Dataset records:
'''

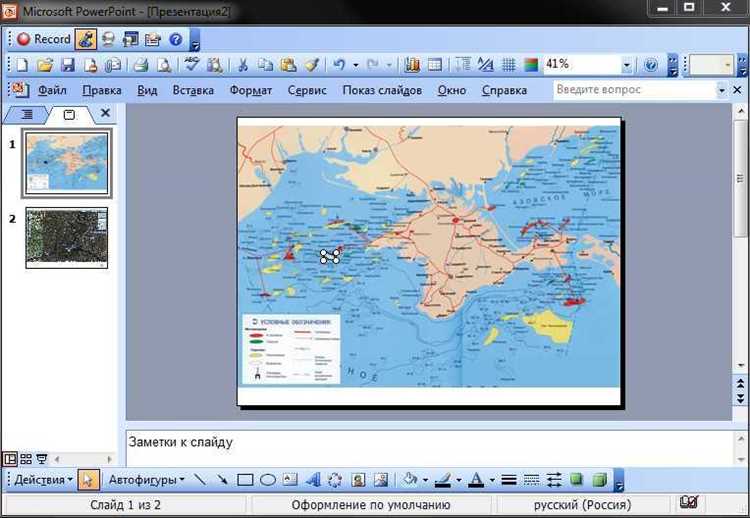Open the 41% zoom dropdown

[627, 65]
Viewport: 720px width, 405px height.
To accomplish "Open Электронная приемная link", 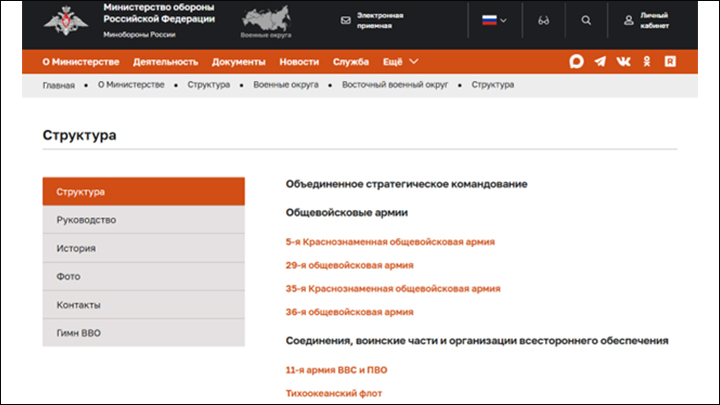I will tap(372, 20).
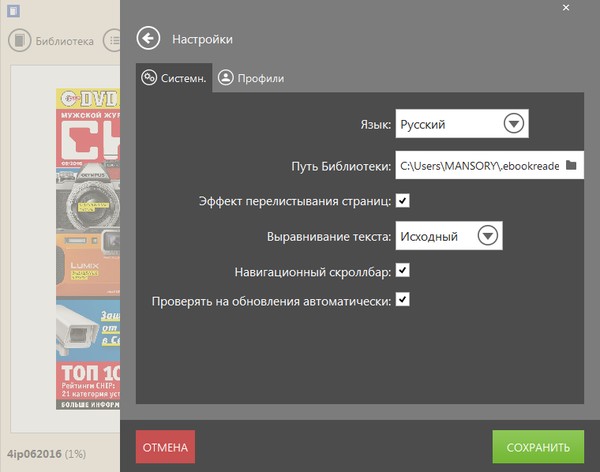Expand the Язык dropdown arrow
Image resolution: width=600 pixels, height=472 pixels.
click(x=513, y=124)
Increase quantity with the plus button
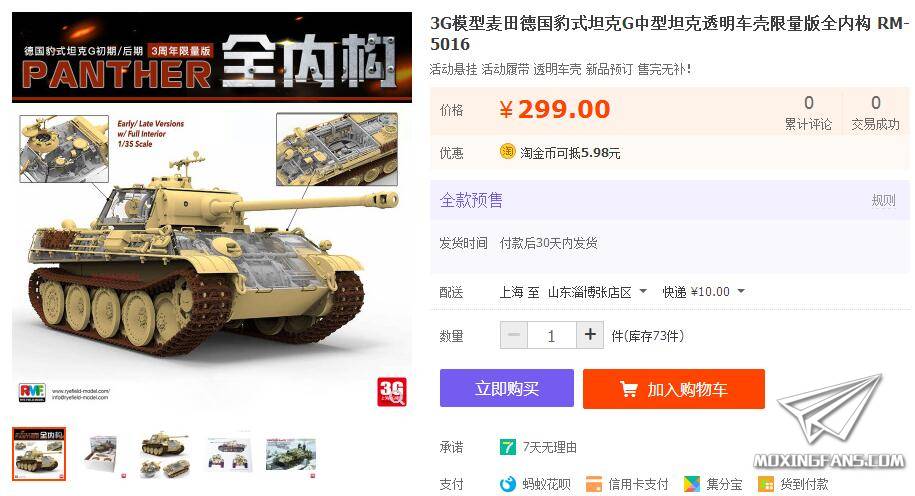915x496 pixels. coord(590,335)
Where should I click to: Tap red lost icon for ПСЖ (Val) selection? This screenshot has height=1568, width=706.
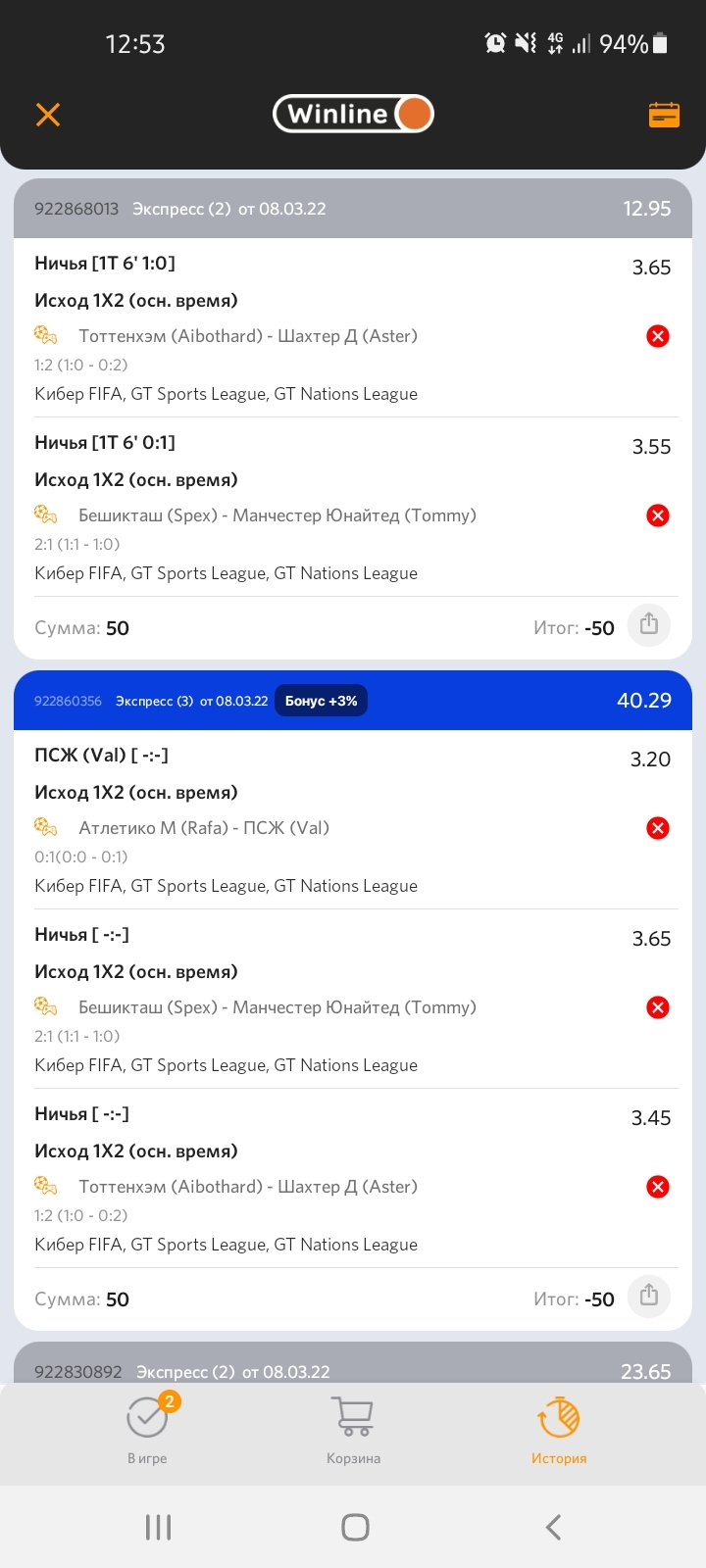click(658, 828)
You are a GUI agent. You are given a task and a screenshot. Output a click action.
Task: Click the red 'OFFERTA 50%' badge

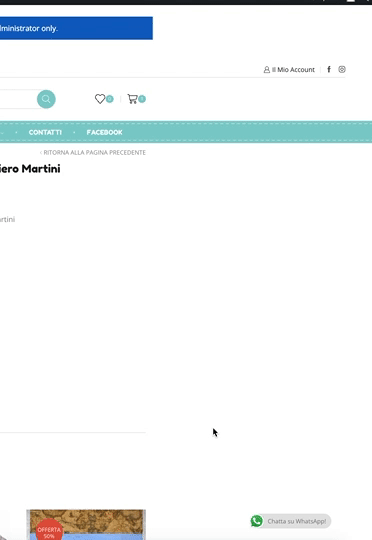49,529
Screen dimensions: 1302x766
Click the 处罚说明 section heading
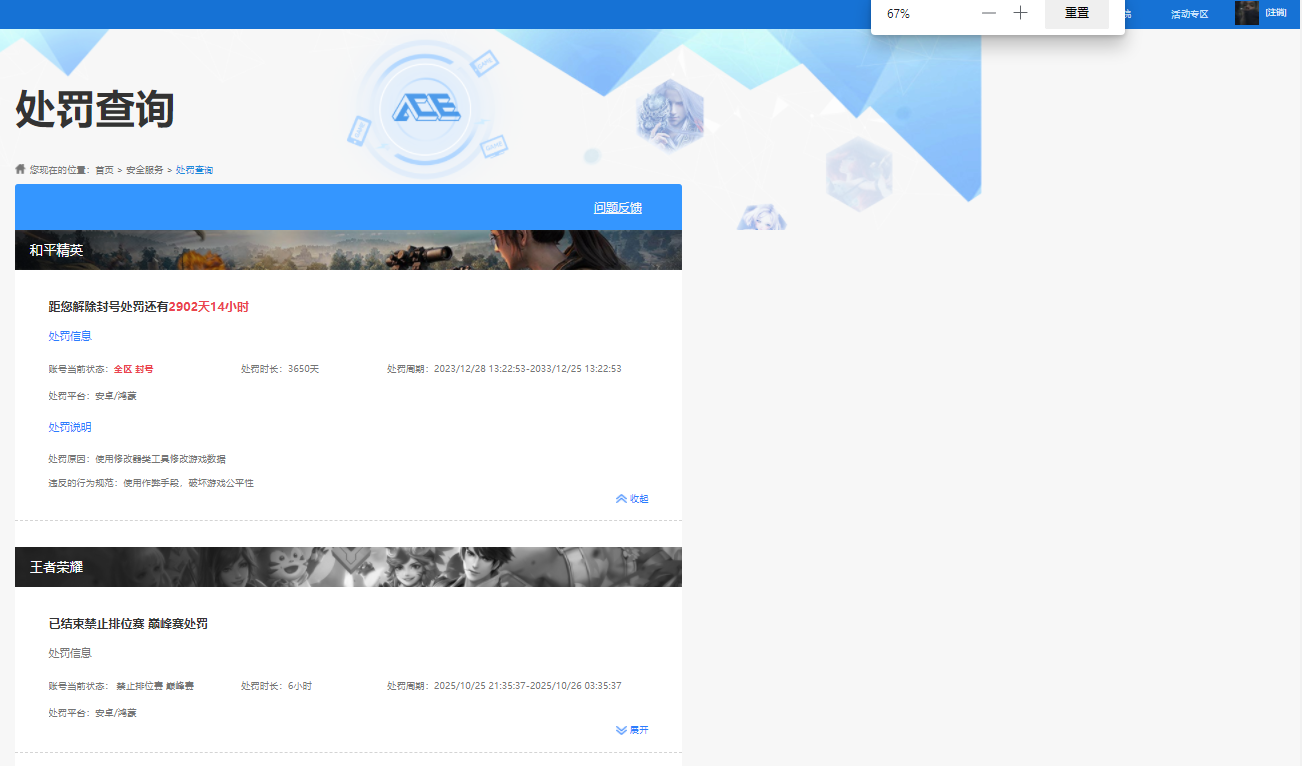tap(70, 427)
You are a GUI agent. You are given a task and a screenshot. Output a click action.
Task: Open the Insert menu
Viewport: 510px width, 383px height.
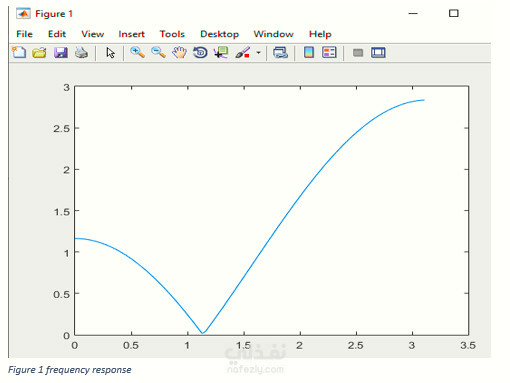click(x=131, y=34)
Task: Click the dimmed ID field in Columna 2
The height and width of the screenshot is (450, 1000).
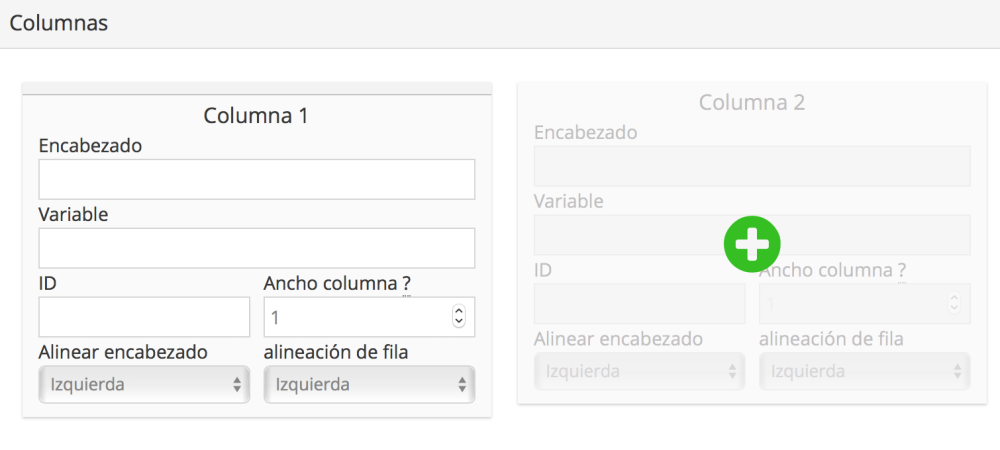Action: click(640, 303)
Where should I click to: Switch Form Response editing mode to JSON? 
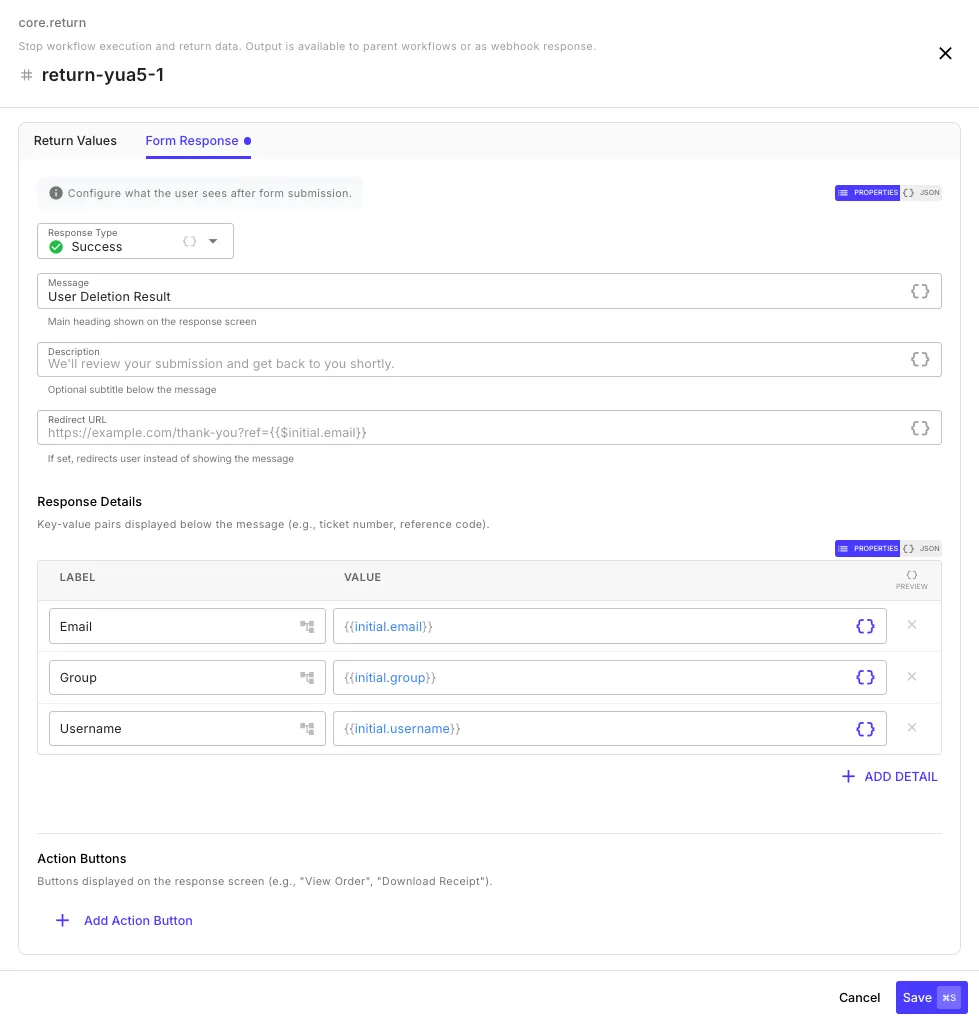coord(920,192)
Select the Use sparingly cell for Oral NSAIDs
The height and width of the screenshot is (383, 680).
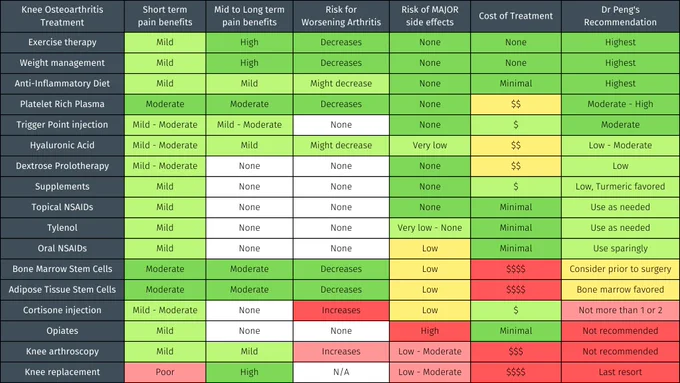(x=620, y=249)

'''

What the exercise asks
Nothing but the lines from the line holding "Increase quantity with the plus button" through the last line of the entries above is to be reproduced, exactly and without pictures.

Response
Increase quantity with the plus button
915x496 pixels. coord(590,335)
Where should I click to: Tap red lost icon for ПСЖ (Val) selection? This screenshot has height=1568, width=706.
click(658, 828)
You are a GUI agent. You are given a task and a screenshot. Output a click action.
Task: Click the red 'OFFERTA 50%' badge

49,529
Screen dimensions: 1302x766
Click the 处罚说明 section heading
tap(70, 427)
You are a GUI agent. You are given a task and a screenshot. Output a click action.
Task: Open the Insert menu
Viewport: 510px width, 383px height.
click(x=131, y=34)
Task: Click the dimmed ID field in Columna 2
The height and width of the screenshot is (450, 1000).
Action: click(640, 303)
Where should I click to: Switch Form Response editing mode to JSON? 
coord(920,192)
Select the Use sparingly cell for Oral NSAIDs
The height and width of the screenshot is (383, 680).
(x=620, y=249)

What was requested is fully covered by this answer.